根据本公开实施例的第三方面,提供一种电子设备,包括:
处理器;
用于存储所述处理器可执行的计算机程序的存储器;
其中,所述处理器被配置为执行所述存储器中的计算机程序,以实现上述的方法。
根据本公开实施例的第四方面,提供一种计算机可读存储介质,当所述存储介质中的可执行的计算机程序由处理器执行时,能够实现上述的方法。
本公开的实施例提供的技术方案可以包括以下有益效果:
由上述实施例可知,本公开实施例提供的方案可以获取视频图像数据;所述视频图像数据包括被检测目标和至少一个对象;当确定所述对象进入所述被检测目标对应的目标区域时,获取所述对象的行为信息;当确定所述行为信息表征所述对象攀爬所述被检测目标时,标记所述对象所在视频帧。这样,本实施例中通过标记视频图像数据中的视频帧,可以及时发现对象攀爬被检测目标的行为,提高管理效率。
应当理解的是,以上的一般描述和后文的细节描述仅是示例性和解释性的,并不能限制本公开。
附图说明
此处的附图被并入说明书中并构成本说明书的一部分,示出了符合本公开的实施例,并与说明书一起用于解释本公开的原理。

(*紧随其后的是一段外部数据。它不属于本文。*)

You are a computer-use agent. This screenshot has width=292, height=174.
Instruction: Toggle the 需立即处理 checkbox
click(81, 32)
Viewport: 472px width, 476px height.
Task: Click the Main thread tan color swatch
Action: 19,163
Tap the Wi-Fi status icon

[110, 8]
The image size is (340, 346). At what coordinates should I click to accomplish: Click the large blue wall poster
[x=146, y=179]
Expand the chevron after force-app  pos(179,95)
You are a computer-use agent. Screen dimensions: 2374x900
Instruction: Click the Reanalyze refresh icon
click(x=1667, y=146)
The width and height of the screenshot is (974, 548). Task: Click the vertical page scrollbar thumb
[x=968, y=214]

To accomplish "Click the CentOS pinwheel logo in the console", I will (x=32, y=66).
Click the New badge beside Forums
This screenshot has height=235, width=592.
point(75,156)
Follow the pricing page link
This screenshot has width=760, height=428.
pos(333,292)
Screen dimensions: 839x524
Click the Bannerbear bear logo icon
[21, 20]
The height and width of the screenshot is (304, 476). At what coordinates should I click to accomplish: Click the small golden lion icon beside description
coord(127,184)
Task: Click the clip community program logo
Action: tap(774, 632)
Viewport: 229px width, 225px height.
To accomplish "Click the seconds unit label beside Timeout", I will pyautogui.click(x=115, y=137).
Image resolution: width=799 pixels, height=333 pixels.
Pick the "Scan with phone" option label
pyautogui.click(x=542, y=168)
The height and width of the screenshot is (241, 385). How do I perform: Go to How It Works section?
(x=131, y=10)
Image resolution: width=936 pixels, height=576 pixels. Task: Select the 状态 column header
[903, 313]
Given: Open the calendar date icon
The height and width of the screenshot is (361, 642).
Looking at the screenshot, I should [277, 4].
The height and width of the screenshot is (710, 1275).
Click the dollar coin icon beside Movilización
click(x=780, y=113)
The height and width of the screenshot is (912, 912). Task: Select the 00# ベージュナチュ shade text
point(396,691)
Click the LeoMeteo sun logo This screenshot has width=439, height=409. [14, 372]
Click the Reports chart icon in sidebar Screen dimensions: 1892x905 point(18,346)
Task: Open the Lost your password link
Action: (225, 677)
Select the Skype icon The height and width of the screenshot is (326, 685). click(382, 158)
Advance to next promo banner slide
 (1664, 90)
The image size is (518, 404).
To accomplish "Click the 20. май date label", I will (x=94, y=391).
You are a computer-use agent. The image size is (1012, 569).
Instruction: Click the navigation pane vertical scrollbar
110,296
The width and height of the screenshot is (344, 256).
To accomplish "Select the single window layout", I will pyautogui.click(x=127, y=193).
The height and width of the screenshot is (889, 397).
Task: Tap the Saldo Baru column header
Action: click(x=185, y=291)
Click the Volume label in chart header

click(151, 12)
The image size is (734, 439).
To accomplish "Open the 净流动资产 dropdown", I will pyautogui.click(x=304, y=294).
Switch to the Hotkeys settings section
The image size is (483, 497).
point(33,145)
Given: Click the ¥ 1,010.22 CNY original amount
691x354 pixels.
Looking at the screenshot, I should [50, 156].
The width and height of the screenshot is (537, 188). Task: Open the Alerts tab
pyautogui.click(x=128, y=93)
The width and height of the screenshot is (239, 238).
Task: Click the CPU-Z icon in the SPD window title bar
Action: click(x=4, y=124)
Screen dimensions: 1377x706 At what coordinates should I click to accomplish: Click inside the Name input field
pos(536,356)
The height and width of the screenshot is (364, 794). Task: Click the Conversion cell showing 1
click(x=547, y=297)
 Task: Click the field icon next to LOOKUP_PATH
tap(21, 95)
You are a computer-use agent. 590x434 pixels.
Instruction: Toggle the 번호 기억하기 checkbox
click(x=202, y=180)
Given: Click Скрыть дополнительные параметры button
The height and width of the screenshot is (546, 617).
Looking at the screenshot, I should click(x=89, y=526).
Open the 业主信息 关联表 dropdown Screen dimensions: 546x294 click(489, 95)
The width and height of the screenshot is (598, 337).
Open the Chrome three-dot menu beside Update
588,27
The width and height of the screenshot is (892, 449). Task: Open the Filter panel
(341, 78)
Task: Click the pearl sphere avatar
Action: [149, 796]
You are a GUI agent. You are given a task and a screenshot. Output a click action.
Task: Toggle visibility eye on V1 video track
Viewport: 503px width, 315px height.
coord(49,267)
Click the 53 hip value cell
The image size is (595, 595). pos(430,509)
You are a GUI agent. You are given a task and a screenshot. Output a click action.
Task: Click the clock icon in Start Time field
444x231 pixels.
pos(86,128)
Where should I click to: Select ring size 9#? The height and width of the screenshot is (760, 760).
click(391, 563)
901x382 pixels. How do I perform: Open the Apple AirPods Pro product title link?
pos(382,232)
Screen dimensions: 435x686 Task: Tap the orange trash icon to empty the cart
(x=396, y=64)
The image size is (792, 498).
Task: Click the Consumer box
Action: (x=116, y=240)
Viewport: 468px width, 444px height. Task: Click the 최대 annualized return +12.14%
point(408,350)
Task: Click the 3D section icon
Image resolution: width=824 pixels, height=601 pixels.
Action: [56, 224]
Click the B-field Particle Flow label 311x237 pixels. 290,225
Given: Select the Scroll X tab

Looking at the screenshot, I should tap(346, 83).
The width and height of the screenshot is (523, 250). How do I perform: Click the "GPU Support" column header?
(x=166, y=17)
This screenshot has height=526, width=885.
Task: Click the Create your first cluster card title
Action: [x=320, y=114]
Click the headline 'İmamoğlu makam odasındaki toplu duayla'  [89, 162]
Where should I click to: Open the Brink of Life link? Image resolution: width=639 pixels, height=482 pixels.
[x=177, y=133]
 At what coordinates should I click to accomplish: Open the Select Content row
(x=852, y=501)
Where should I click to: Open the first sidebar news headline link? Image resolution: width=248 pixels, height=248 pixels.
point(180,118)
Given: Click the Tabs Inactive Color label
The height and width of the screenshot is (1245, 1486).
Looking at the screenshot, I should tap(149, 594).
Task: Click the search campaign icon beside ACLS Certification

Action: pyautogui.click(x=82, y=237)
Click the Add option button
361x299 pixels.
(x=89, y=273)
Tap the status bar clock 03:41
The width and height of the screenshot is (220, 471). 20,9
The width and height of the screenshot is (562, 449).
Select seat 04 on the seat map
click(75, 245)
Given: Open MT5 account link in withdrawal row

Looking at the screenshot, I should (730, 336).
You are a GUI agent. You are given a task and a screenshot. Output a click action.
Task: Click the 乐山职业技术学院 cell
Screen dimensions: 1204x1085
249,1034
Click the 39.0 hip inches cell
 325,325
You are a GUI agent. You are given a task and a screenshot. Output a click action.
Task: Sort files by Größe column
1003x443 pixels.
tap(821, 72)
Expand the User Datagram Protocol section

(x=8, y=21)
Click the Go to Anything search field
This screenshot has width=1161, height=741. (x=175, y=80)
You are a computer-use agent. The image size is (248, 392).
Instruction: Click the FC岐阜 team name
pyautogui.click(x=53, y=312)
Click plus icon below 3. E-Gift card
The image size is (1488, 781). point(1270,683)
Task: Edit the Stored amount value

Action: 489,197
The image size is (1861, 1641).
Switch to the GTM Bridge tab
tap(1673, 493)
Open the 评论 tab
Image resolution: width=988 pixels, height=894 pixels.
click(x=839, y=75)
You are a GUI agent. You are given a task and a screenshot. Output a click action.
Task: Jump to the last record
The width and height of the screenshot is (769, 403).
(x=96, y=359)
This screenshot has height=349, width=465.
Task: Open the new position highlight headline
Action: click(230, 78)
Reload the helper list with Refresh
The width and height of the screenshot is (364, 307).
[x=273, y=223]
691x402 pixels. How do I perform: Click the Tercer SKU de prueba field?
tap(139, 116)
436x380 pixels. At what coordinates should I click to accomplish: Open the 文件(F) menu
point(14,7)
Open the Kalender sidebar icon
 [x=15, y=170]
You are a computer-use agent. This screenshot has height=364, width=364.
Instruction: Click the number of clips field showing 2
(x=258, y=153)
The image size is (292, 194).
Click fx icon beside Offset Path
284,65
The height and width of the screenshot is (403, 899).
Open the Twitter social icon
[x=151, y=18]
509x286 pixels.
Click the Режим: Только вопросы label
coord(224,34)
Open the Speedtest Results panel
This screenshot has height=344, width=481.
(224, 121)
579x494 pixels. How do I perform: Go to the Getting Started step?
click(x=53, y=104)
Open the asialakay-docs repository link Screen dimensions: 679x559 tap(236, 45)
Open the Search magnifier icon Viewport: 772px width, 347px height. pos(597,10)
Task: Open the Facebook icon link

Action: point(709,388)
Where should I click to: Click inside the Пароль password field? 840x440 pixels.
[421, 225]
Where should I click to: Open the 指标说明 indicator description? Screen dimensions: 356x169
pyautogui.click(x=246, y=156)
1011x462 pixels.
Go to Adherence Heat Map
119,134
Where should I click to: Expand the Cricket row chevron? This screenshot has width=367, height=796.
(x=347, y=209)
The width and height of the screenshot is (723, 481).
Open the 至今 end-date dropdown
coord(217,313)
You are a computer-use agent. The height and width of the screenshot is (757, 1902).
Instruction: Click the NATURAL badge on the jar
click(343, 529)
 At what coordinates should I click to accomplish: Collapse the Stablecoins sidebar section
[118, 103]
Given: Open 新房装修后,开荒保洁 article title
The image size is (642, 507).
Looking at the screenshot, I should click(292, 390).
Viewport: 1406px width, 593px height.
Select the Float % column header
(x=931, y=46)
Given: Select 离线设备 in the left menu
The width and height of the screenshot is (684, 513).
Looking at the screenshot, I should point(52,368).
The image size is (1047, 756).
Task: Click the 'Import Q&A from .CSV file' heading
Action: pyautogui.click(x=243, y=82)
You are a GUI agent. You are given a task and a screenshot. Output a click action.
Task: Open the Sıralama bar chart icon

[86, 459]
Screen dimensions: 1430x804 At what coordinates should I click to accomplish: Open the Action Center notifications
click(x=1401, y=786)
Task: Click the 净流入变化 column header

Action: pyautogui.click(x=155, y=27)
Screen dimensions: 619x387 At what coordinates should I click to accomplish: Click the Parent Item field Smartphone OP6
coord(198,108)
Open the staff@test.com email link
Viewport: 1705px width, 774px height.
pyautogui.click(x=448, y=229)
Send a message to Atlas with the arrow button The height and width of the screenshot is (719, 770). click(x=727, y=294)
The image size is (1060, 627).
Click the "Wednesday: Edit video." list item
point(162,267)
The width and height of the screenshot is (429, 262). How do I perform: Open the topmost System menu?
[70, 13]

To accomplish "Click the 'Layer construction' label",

图1是根据一示例性实施例示出的一种攀爬行为预警方法的流程图。
图2是根据一示例性实施例示出的确定目标对象的当前行为的流程图。
图3是根据一示例性实施例示出的跟踪同一头部的流程图。
图4是根据一示例性实施例示出的目标对象的当前行为的流程图。
图5是根据一示例性实施例示出的获取目标对象的动作的效果示意图。
图6是根据一示例性实施例示出的确定行为信息是否表征对象攀爬被检测目标的流程图。
图7是根据一示例性实施例示出的对象区域和目标区域的时空关系的效果示意图。
图8是根据一示例性实施例示出的另一种攀爬行为预警方法的流程图。
图9是根据一示例性实施例示出的一种攀爬行为预警装置的框图。
具体实施方式
这里将详细地对示例性实施例进行说明,其示例表示在附图中。下面的描述涉及附图时,除非另有表示,不同附图中的相同数字表示相同或相似的要素。以下示例性所描述的实施例并不代表与本公开相一致的所有实施例。相反,它们仅是与如所附权利要求书中所详述的、本公开的一些方面相一致的装置例子。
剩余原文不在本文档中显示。